> [REQUIRED ACTION]: Lines from the top of the entries down to the line with "Given: Open Plug-in" must be set down exactly as they stand, with both ends retained.

> [Collection entries]:
Content starts
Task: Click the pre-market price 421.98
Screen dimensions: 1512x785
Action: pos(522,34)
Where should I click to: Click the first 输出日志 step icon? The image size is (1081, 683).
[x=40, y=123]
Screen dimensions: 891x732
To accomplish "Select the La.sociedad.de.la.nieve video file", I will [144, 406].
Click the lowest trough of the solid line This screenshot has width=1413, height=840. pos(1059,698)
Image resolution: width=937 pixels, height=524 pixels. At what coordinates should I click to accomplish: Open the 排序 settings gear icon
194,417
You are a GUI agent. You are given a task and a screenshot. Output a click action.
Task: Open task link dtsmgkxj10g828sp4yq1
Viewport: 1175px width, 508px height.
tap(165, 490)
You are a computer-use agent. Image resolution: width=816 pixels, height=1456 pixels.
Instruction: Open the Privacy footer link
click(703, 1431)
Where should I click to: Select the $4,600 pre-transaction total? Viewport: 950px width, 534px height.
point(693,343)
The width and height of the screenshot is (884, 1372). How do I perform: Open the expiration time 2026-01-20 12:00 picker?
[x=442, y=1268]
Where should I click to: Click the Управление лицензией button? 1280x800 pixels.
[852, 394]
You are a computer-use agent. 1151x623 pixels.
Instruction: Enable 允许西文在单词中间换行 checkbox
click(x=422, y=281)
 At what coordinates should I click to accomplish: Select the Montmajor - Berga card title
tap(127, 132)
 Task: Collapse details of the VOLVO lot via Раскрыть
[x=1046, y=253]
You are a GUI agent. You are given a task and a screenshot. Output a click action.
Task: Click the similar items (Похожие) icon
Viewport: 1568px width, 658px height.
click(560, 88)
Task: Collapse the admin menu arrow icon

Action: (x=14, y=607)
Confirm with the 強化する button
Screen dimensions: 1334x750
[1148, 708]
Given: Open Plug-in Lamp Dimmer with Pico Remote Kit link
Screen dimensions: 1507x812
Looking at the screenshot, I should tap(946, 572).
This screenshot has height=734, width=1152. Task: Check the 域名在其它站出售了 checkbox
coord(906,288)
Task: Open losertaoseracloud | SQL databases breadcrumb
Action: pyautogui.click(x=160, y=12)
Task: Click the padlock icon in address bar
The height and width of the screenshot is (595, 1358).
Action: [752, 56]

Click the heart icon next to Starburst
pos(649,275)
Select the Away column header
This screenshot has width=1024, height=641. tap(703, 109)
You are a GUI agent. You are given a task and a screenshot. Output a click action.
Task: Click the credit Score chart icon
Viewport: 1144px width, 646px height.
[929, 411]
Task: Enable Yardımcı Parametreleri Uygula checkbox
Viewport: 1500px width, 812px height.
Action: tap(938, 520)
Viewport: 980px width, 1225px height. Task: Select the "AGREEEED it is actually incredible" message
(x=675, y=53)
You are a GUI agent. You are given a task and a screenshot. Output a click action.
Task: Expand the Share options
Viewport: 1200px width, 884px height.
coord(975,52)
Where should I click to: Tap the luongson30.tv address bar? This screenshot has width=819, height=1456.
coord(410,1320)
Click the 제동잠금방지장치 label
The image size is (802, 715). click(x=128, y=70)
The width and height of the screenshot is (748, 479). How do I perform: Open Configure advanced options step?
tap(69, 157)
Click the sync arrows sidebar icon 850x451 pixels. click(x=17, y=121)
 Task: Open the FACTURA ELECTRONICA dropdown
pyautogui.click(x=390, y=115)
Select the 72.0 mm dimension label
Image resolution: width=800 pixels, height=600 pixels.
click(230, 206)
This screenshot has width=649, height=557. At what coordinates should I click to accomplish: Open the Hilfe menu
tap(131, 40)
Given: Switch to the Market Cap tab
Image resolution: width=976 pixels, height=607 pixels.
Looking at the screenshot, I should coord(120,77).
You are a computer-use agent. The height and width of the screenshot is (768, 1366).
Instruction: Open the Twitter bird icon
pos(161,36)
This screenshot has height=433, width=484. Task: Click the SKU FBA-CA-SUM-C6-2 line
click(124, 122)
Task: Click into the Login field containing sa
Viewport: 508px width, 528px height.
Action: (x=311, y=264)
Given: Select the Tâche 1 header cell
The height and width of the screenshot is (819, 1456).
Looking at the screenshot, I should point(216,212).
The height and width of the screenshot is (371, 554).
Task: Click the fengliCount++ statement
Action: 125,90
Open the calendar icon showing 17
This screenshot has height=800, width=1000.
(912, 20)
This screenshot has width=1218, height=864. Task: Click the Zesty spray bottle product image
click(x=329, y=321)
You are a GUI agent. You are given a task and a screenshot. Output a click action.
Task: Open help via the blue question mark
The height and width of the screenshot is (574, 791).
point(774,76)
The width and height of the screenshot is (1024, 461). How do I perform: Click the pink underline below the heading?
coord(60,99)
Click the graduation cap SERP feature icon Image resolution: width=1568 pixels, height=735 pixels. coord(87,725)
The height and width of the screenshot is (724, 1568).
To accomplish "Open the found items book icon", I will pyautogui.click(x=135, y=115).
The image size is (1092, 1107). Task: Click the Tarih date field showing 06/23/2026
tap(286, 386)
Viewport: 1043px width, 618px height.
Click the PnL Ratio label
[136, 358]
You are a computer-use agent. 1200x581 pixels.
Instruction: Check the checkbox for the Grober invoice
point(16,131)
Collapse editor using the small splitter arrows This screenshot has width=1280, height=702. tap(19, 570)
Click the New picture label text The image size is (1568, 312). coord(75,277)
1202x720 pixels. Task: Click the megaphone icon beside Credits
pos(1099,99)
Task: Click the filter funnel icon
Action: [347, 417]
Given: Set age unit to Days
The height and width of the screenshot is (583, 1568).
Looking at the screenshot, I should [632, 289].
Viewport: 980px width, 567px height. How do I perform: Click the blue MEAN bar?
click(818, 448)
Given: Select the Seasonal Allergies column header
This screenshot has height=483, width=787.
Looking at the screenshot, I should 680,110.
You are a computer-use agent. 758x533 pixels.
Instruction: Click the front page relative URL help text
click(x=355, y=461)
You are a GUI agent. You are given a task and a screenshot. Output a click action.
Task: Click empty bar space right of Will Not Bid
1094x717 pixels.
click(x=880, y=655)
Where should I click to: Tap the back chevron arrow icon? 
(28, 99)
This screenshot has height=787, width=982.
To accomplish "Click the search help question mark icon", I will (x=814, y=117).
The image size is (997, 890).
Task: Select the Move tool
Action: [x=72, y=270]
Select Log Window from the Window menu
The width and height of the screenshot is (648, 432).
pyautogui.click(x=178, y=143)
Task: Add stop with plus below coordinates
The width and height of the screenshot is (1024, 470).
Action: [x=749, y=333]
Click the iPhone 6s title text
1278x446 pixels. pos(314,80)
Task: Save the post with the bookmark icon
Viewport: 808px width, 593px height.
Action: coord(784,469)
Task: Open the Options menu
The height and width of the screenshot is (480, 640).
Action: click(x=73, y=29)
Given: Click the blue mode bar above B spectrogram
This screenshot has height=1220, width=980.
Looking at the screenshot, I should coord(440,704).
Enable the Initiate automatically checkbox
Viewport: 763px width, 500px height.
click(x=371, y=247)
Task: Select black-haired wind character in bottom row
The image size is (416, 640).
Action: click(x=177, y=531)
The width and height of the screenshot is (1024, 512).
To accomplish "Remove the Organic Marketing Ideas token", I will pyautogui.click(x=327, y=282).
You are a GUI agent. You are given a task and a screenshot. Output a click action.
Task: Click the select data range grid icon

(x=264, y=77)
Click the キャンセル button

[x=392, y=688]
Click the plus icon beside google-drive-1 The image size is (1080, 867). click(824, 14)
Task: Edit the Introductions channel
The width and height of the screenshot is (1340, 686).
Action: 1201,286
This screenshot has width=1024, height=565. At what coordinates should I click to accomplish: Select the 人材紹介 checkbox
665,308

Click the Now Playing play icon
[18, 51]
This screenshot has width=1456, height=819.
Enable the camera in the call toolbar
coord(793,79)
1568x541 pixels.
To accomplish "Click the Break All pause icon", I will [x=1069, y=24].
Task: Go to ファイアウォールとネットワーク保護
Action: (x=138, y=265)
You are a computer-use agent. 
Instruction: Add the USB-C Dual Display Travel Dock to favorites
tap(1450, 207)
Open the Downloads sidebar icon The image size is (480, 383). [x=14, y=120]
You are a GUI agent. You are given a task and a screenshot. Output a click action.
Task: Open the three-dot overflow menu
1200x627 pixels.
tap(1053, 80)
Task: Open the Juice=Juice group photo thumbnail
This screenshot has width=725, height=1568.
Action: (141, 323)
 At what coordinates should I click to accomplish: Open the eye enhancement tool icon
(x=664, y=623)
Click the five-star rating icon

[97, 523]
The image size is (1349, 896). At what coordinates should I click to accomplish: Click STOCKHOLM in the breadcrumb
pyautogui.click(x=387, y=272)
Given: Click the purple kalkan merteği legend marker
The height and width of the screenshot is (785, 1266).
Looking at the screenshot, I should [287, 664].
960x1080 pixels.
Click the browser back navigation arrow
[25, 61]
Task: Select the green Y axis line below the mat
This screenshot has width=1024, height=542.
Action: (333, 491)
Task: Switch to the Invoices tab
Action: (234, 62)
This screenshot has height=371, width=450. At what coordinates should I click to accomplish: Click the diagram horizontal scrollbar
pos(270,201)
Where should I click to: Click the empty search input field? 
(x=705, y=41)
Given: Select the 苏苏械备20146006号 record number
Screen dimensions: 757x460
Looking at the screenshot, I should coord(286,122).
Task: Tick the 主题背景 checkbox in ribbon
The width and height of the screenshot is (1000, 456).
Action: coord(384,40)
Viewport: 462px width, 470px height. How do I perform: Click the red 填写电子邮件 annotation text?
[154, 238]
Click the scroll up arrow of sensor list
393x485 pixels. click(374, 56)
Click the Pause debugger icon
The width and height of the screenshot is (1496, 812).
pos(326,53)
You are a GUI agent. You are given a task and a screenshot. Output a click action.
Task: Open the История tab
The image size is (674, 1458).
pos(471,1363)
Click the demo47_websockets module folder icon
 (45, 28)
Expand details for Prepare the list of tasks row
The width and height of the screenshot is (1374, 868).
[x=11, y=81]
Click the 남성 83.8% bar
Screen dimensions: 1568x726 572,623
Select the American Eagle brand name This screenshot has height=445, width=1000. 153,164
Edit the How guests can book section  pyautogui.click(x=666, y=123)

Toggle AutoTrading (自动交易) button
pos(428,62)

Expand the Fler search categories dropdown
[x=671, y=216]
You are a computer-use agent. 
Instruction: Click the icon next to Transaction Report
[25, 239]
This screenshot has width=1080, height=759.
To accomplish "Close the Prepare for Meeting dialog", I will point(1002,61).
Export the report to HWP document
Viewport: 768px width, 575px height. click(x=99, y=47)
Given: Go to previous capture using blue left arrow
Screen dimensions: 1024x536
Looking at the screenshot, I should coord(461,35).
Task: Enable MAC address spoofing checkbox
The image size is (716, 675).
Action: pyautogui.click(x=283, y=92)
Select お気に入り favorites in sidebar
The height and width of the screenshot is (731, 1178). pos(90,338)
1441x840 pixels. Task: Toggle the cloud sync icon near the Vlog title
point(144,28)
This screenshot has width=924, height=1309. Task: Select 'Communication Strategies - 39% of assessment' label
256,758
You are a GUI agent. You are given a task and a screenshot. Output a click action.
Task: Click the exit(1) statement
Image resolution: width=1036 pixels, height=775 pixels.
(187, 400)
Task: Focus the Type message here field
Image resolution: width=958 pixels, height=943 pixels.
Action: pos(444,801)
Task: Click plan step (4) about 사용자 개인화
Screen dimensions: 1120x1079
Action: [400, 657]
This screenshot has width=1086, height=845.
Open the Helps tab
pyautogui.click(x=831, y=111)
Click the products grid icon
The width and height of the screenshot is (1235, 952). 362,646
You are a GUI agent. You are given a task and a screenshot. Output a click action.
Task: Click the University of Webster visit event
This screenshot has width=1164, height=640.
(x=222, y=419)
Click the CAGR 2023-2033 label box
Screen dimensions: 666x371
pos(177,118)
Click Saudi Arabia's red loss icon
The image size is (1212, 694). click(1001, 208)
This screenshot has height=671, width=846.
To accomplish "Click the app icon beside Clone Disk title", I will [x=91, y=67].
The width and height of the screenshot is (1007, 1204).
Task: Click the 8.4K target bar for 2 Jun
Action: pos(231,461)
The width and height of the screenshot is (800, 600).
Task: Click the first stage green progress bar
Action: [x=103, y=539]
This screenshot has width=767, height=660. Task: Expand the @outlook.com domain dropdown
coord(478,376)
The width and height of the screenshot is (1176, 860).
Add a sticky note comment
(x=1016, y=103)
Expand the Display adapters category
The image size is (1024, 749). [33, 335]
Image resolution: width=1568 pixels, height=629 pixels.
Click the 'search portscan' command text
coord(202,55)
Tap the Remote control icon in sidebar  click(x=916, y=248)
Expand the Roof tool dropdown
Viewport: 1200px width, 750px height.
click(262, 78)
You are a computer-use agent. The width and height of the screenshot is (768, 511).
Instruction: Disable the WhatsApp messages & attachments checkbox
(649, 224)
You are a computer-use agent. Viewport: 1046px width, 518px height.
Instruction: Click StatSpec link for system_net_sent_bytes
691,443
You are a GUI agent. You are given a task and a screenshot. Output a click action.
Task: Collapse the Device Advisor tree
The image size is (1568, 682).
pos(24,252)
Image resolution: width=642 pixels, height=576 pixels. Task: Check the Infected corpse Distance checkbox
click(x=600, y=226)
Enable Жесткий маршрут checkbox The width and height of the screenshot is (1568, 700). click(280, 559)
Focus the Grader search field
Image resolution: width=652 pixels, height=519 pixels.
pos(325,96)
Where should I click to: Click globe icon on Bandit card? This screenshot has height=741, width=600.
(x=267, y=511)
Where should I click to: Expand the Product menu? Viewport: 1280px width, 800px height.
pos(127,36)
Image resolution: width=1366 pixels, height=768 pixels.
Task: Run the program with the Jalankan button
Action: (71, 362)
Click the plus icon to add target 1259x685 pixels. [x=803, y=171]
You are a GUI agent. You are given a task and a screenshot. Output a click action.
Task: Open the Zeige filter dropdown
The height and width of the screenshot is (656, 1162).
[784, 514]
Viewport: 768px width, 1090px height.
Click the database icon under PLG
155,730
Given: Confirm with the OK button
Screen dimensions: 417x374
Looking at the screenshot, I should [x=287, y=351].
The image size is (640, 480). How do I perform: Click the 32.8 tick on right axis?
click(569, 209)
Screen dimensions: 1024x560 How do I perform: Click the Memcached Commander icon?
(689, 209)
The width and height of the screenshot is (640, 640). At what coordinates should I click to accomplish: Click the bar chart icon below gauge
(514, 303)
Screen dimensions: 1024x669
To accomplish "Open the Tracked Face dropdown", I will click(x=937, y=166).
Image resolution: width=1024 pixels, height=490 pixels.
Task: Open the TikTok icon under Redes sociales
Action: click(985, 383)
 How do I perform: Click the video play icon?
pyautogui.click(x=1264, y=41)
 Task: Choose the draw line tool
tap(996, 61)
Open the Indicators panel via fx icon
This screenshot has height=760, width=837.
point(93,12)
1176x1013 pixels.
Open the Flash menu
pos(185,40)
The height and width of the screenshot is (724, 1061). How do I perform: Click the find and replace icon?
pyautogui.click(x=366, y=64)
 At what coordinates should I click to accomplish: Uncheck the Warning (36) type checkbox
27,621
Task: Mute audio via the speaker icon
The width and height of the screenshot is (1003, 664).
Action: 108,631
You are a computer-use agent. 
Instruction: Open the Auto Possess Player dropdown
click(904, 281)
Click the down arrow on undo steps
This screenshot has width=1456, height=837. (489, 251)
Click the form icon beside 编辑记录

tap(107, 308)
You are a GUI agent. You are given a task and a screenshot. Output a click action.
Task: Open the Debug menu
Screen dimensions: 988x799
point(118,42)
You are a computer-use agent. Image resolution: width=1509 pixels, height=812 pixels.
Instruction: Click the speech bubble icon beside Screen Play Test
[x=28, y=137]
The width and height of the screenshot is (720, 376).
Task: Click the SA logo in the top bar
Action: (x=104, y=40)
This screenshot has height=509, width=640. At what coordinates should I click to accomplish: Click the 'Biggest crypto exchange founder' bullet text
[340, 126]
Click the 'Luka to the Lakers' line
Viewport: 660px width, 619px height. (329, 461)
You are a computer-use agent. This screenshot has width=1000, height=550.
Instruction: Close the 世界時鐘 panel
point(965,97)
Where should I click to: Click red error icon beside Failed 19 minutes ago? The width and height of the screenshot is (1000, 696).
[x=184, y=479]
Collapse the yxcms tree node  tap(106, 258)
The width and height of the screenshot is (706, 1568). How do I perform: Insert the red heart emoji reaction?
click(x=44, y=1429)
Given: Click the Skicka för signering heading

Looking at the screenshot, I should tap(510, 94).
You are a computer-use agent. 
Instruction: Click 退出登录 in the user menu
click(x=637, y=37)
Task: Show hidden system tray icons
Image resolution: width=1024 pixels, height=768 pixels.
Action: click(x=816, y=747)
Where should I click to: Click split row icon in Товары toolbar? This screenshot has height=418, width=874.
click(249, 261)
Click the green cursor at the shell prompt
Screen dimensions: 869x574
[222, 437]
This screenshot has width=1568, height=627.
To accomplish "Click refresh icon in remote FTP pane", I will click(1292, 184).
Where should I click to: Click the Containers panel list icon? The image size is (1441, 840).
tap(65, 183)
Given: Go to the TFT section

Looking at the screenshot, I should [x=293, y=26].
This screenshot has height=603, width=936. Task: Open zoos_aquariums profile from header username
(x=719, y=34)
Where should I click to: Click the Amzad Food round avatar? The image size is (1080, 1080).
Content ends
> [OUTPUT BELOW]:
Task: Click the pre-market price 421.98
Screen dimensions: 1512x785
Action: pos(522,34)
Where should I click to: Click the first 输出日志 step icon? The image size is (1081, 683).
[x=40, y=123]
Screen dimensions: 891x732
To accomplish "Select the La.sociedad.de.la.nieve video file", I will [144, 406].
Click the lowest trough of the solid line This screenshot has width=1413, height=840. pos(1059,698)
Image resolution: width=937 pixels, height=524 pixels. At what coordinates should I click to accomplish: Open the 排序 settings gear icon
194,417
You are a GUI agent. You are given a task and a screenshot. Output a click action.
Task: Open task link dtsmgkxj10g828sp4yq1
Viewport: 1175px width, 508px height.
tap(165, 490)
You are a computer-use agent. Image resolution: width=816 pixels, height=1456 pixels.
Instruction: Open the Privacy footer link
click(703, 1431)
Where should I click to: Select the $4,600 pre-transaction total? Viewport: 950px width, 534px height.
point(693,343)
The width and height of the screenshot is (884, 1372). How do I perform: Open the expiration time 2026-01-20 12:00 picker?
[x=442, y=1268]
Where should I click to: Click the Управление лицензией button? 1280x800 pixels.
[852, 394]
You are a computer-use agent. 1151x623 pixels.
Instruction: Enable 允许西文在单词中间换行 checkbox
click(x=422, y=281)
 At what coordinates should I click to accomplish: Select the Montmajor - Berga card title
tap(127, 132)
 Task: Collapse details of the VOLVO lot via Раскрыть
[x=1046, y=253]
You are a GUI agent. You are given a task and a screenshot. Output a click action.
Task: Click the similar items (Похожие) icon
Viewport: 1568px width, 658px height.
click(560, 88)
Task: Collapse the admin menu arrow icon

Action: (x=14, y=607)
Confirm with the 強化する button
Screen dimensions: 1334x750
[1148, 708]
Given: Open Plug-in Lamp Dimmer with Pico Remote Kit link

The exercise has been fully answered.